日本軍の残虐非行もかなりのものだったということが分かります。

本書にこういう記載がありました。

 中国語が堪能なため中国戦線に送られたのだが、
 そこで鵜野(中尉)に与えられた役割は捕虜の中から共産党員
 あるいは共産党シンパを見つけて、
 その捕虜を「始末」することだったのである。

 「始末」の意味は、曖昧な表現であるが、
 ほとんどの場合「殺害せよ」と同義語であった。
 鵜野はその職務に忠実であった。

 彼は私への直話の中で、
 自分は28人の捕虜の処刑を行ったと語った。
 
 「自分でですか」という問いに、
 「そうだ。誰かがやらなければならないことだった」
 と鵜野は告白し、そのうえで
 「日本刀で惨殺するということだー――」と言って、
 その処刑の内容を詳細に語った。

▶ [提示情報]
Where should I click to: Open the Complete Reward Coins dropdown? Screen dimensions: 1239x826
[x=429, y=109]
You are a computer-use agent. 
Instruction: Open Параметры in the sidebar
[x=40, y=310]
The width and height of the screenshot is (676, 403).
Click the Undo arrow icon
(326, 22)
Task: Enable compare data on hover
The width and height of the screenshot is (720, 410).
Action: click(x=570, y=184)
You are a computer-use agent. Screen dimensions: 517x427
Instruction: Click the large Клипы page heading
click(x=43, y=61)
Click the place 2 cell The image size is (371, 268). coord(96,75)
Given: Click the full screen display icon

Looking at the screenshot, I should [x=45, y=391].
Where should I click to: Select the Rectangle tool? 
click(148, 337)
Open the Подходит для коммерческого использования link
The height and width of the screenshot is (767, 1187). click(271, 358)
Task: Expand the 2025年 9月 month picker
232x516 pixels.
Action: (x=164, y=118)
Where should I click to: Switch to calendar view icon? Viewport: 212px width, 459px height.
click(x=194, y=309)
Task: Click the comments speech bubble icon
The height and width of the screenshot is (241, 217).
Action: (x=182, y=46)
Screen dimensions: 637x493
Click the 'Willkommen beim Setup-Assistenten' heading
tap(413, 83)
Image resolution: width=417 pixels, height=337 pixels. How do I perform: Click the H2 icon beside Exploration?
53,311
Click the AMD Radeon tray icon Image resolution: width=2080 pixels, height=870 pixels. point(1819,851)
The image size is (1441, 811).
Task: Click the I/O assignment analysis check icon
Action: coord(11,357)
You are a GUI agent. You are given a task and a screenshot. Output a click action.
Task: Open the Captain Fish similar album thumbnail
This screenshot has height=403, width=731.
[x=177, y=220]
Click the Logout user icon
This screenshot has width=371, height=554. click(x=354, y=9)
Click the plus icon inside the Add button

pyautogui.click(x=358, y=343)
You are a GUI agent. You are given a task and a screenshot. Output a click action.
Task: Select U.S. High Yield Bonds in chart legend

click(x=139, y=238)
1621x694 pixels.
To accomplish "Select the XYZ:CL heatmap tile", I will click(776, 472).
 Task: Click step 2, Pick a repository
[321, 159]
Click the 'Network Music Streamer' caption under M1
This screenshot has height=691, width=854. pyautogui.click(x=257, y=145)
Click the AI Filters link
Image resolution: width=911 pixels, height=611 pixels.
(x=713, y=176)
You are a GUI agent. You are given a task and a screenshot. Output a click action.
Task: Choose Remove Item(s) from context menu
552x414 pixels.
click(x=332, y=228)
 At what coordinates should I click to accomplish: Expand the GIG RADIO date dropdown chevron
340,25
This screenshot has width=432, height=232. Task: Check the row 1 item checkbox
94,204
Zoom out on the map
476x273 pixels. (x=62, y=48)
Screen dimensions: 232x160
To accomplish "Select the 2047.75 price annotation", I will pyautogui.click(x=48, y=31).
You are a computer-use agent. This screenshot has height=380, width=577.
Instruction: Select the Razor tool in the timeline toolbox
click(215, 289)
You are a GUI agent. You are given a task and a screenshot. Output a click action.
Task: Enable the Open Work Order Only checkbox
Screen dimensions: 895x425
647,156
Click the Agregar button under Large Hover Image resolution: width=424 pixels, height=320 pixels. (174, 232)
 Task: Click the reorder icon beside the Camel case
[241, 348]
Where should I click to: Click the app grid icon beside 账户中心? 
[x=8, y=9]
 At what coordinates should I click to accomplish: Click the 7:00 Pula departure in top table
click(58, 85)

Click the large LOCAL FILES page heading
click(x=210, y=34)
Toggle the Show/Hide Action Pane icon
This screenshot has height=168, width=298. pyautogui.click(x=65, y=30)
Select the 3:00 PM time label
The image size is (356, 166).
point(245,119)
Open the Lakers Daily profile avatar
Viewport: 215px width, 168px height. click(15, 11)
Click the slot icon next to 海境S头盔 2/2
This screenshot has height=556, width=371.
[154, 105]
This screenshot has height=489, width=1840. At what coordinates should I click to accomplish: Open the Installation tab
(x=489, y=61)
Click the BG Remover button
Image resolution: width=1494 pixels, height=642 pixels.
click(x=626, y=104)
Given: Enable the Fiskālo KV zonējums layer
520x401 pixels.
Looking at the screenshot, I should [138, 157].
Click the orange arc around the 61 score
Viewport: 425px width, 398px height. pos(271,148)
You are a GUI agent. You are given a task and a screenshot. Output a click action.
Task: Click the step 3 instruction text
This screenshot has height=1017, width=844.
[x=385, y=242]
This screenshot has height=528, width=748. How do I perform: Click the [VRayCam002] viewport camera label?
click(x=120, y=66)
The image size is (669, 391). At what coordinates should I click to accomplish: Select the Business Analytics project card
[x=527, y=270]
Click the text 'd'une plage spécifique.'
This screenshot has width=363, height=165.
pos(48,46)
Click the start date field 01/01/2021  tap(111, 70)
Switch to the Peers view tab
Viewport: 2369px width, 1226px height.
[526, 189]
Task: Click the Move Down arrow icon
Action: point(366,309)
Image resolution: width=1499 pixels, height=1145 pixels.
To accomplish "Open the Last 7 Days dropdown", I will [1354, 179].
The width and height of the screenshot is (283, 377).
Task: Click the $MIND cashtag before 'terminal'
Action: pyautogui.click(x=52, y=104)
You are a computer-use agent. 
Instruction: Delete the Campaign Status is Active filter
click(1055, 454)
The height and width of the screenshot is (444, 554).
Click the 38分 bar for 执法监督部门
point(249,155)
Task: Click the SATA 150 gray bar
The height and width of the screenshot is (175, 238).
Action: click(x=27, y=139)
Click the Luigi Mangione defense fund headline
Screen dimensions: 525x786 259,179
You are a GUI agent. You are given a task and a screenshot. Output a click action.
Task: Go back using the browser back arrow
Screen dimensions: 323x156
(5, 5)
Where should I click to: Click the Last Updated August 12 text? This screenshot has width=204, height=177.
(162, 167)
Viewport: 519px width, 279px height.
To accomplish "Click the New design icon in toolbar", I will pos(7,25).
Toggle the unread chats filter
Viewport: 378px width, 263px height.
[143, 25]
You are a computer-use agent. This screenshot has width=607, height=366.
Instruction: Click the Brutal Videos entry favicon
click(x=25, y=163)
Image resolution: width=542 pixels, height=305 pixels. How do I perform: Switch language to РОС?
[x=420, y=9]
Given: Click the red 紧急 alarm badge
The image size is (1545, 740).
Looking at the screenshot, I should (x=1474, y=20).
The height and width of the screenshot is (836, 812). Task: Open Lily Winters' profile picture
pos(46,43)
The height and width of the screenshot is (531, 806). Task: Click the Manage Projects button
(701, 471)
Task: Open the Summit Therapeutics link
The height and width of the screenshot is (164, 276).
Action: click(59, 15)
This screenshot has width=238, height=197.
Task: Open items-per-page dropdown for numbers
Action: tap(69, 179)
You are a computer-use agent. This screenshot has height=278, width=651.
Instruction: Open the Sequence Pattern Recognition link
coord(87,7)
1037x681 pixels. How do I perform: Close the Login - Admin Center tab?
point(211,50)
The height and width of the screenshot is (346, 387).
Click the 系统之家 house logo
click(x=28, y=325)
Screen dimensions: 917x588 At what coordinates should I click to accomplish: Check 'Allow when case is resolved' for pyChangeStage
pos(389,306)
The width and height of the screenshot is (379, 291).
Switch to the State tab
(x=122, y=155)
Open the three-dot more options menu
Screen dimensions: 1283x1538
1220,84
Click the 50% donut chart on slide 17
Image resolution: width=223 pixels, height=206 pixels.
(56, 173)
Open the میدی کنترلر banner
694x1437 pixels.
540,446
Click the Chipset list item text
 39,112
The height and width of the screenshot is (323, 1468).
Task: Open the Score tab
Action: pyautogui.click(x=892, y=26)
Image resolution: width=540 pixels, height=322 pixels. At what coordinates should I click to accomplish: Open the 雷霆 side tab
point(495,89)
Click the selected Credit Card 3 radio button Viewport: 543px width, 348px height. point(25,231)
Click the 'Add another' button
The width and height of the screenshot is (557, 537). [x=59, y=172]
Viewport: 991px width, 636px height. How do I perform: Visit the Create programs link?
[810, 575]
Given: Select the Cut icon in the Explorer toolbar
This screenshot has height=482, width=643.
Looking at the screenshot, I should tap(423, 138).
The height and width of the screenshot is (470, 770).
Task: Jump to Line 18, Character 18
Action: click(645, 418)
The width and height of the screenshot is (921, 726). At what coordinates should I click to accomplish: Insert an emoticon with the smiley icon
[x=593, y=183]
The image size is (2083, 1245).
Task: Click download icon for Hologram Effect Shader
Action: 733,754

▶ [課題]
**A)** 鵜野中尉に関する文章から、「本書にこういう記載がありました。」から「鵜野はその職務に忠実であった。」までの部分を一字も変えずに引用してください。
**B)** 鵜野中尉に関する文章について、次の問いに答えてください。
(i) 鵜野が中国戦線に送られたのはなぜか。
(ii) 「始末」はほとんどの場合、何と同義語だったか。
(iii) 鵜野は何人の捕虜の処刑を行ったと語ったか。
**C)** 鵜野中尉に関する文章を、最後の文のあとから書き継いでください。

▶ [解答]
**A)**
本書にこういう記載がありました。

 中国語が堪能なため中国戦線に送られたのだが、
 そこで鵜野(中尉)に与えられた役割は捕虜の中から共産党員
 あるいは共産党シンパを見つけて、
 その捕虜を「始末」することだったのである。

 「始末」の意味は、曖昧な表現であるが、
 ほとんどの場合「殺害せよ」と同義語であった。
 鵜野はその職務に忠実であった。

**B)**
(i) 中国語が堪能だったため。
(ii) 「殺害せよ」。
(iii) 28人。

**C)**
 
 その様相があまりにも残酷なので、
 私は嘔吐しそうになったほどだ。

以下は鵜野氏の著書「菊と日本刀」(1985年)からの引用です。
記述内容は、
1956年の中国の特別軍事法廷における裁判での状況です。

 9人の農民が、
 ある人は泣いて助命を乞い、
 ある人は敢然と涙とともに抗日歌を歌い、
 またある人は激怒して大声で抗議するのを、
 1人ずつ斬首していった情況。
 
 それに刀の目釘が何度もゆるみ。
 また刀身が曲がったのを血のりを拭きながら
 1人斬首するごとに布を巻いて直しながらの斬首過程を陳述するなかで、
 言葉につまり、とめどなく流れだす涙をぬぐいながらの陳述は、
 障害忘れ得ぬ苦しさであった。


また別の個所にこういう記述もありました。

「日中友好元軍人の会」の事務局長を務めていた
永井洋二郎氏の著者に対する証言として記載されているものです。

 会員のある将校が自分たちの部隊が行った行為について
 永井氏に告白したという。

 「いわゆる南京虐殺にかかわった部隊の将校は、
 こうした記憶を幾つも自らの中に抱えているという意味での
 重要な証言なのです。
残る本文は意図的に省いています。